A pesca milagrosa ocorre no lago da Mar da Galileia. Pescadores experientes costumavam pescar à noite, quando os peixes subiam para águas mais rasas. Por isso, a ordem de Jesus para lançar as redes durante o dia parecia pouco promissora do ponto de vista técnico. O espanto de Pedro não foi apenas pela quantidade de peixes, mas porque o milagre aconteceu justamente onde sua experiência profissional dizia que não deveria acontecer.
Quando Pedro se ajoelha diante de Jesus e diz: “Afasta-te de mim, porque sou pecador”, ele reage de forma semelhante a personagens do Antigo Testamento que tiveram contato direto com a presença divina. A reação lembra a de Isaías em Isaías 6. Antes mesmo de compreender plenamente quem Jesus era, Pedro percebe que está diante de alguém muito maior do que um simples mestre.
A cura do leproso também possui detalhes importantes. Na época, “lepra” era um termo amplo que abrangia diversas doenças de pele. O leproso vivia isolado social e religiosamente. O mais surpreendente não é apenas Jesus curá-lo, mas tocá-lo. Pela Lei, o impuro transmitia impureza; em Jesus acontece o contrário: sua pureza vence a impureza. Depois da cura, Jesus manda o homem apresentar-se ao sacerdote, obedecendo às instruções de Levítico e permitindo que fosse oficialmente reintegrado à sociedade.

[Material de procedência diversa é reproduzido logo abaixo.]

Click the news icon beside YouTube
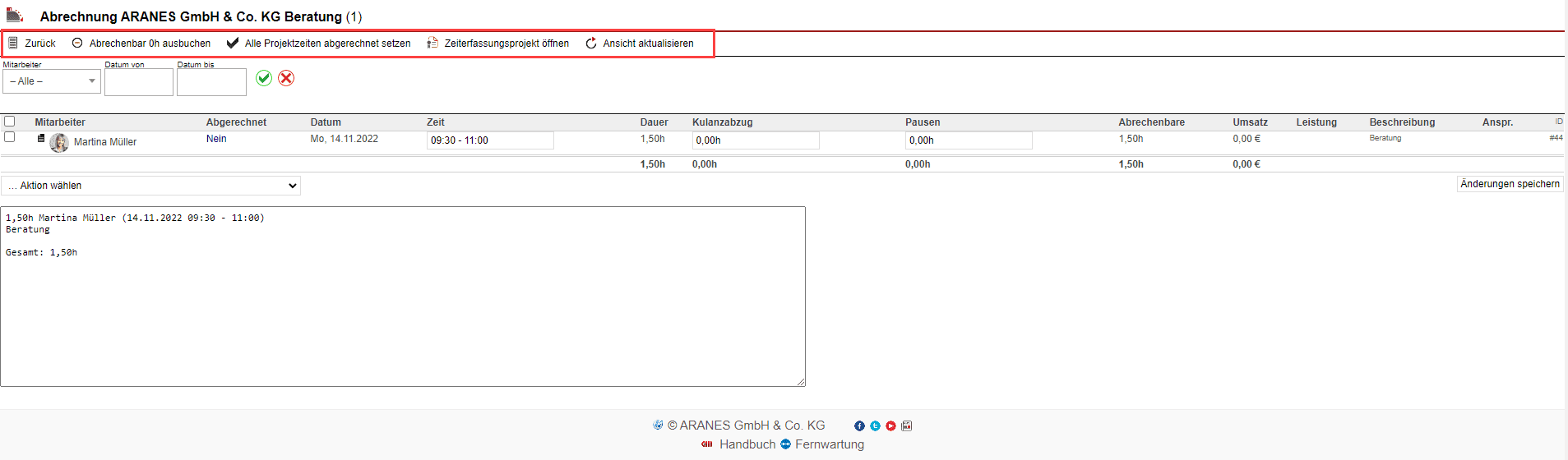This screenshot has width=1568, height=460. point(907,426)
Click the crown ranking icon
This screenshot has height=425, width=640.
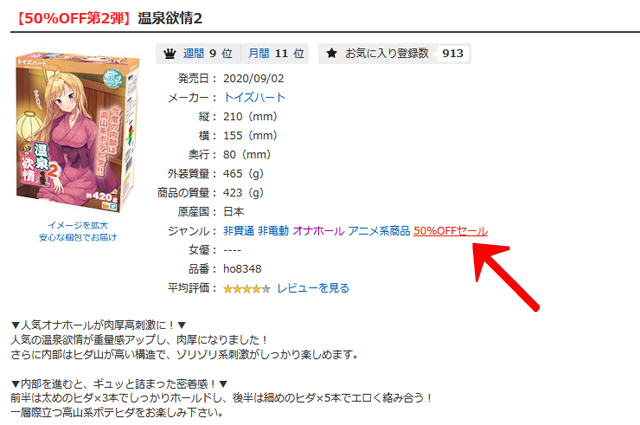click(169, 53)
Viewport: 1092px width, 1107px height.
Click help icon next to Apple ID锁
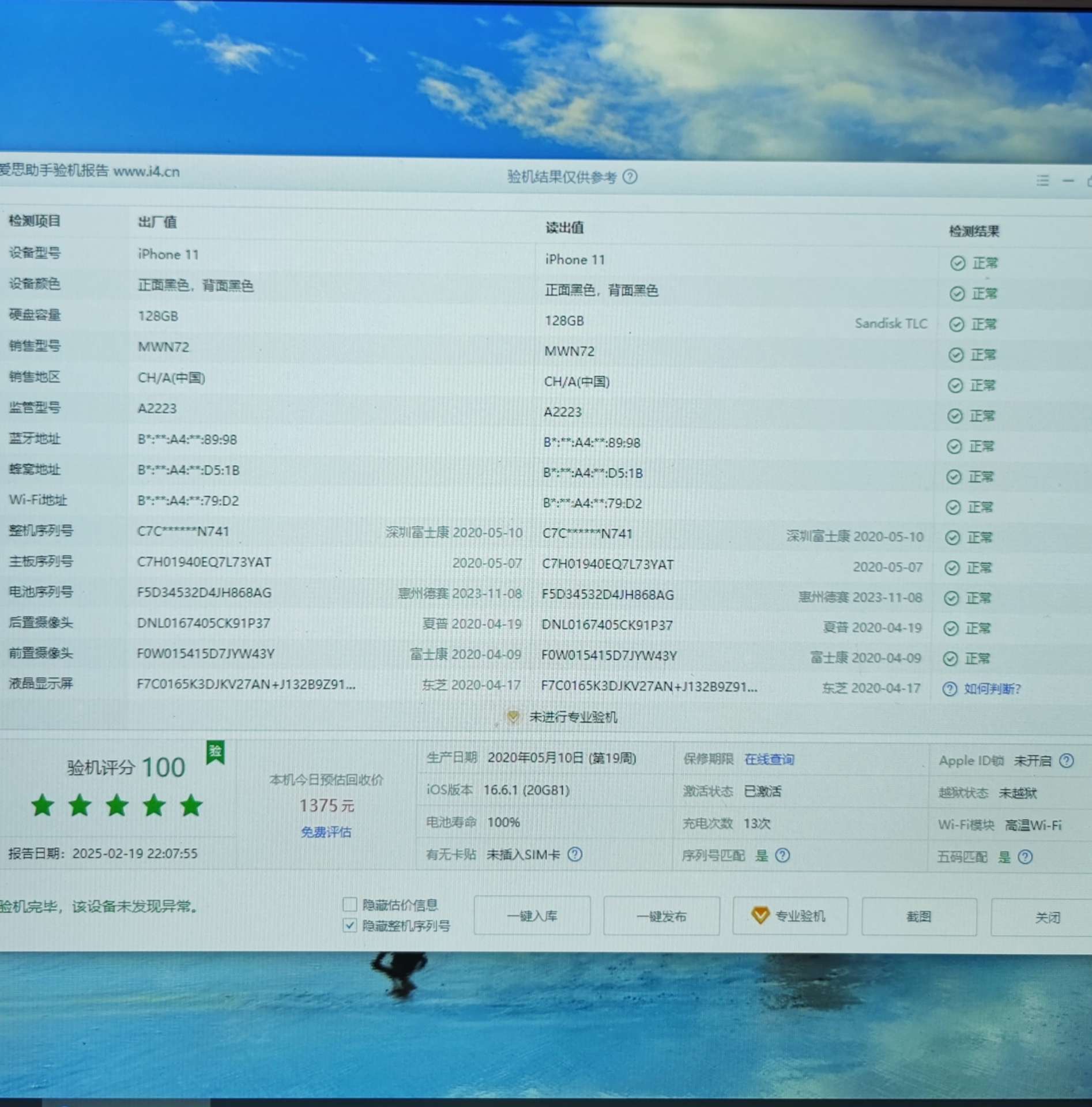click(1067, 761)
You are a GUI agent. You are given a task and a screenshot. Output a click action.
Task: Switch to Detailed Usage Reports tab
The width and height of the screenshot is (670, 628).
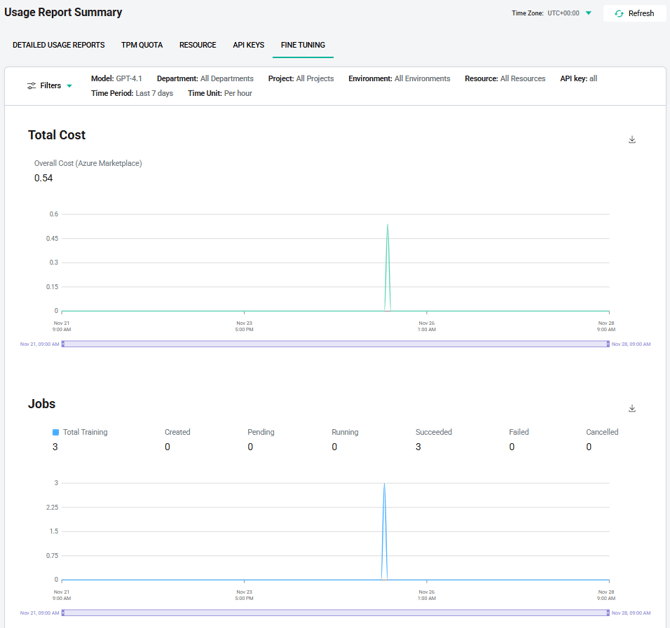(58, 45)
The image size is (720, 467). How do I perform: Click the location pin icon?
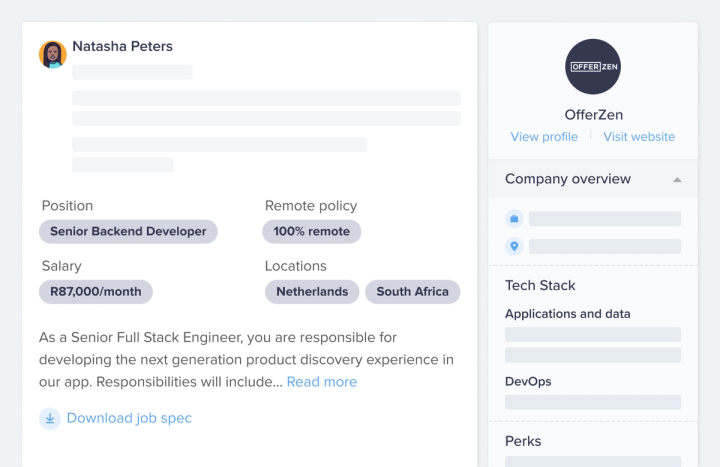515,246
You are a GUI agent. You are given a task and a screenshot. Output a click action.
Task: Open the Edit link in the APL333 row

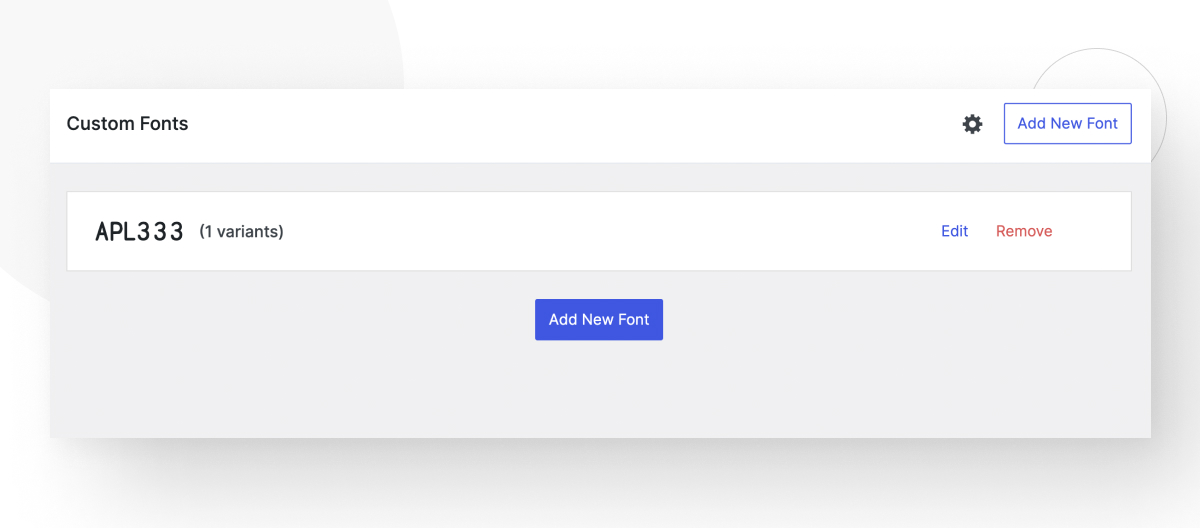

A cura do paralítico descido pelo telhado revela aspectos interessantes das casas da época. Muitas residências possuíam escadas externas que levavam ao terraço. O telhado era feito de vigas de madeira cobertas por galhos, barro e outros materiais compactados. Abrir uma passagem era trabalhoso, mas perfeitamente possível. Mais importante ainda é que Jesus primeiro perdoa os pecados do homem e só depois o cura fisicamente, mostrando que sua missão principal envolvia a restauração espiritual.
O chamado de Levi, também conhecido como Mateus, encerra o capítulo. Os publicanos eram vistos como traidores porque cobravam impostos para Império Romano e frequentemente enriqueciam explorando o próprio povo. Ao chamar um publicano para segui-lo, Jesus desafia as expectativas religiosas de sua época. A frase final do capítulo resume um dos grandes temas de Lucas: “Não vim chamar justos, mas pecadores ao arrependimento.”
Uma curiosidade adicional é que Lucas organiza todo o capítulo para mostrar uma progressão. Primeiro Jesus demonstra autoridade sobre a natureza (a pesca milagrosa), depois sobre a doença (lepra), depois sobre o pecado (o paralítico) e, finalmente, sobre a vida das pessoas (o chamado de Levi). O capítulo inteiro responde à mesma pergunta: quem é esse homem cuja palavra pode transformar redes vazias, corpos doentes, almas culpadas e destinos inteiros?